Saved data entries
::::::::::

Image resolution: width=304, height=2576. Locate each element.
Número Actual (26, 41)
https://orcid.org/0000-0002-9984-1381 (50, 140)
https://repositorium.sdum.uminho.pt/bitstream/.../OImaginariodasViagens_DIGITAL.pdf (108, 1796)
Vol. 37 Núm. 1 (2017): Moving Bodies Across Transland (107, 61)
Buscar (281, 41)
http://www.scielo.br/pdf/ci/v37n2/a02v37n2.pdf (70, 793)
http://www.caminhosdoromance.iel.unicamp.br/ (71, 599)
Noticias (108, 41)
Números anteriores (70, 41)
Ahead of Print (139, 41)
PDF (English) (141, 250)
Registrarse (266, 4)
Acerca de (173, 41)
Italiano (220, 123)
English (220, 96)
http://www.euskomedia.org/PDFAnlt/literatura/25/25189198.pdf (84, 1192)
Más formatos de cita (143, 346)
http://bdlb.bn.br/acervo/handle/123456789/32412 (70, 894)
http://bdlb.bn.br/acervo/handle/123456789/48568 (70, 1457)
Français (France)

::::::::::

PROBLEM REQUIREMENTS
Return every line from the records above that holds the word "https".

TASK OUTPUT
https://orcid.org/0000-0002-9984-1381 (50, 140)
https://repositorium.sdum.uminho.pt/bitstream/.../OImaginariodasViagens_DIGITAL.pdf (108, 1796)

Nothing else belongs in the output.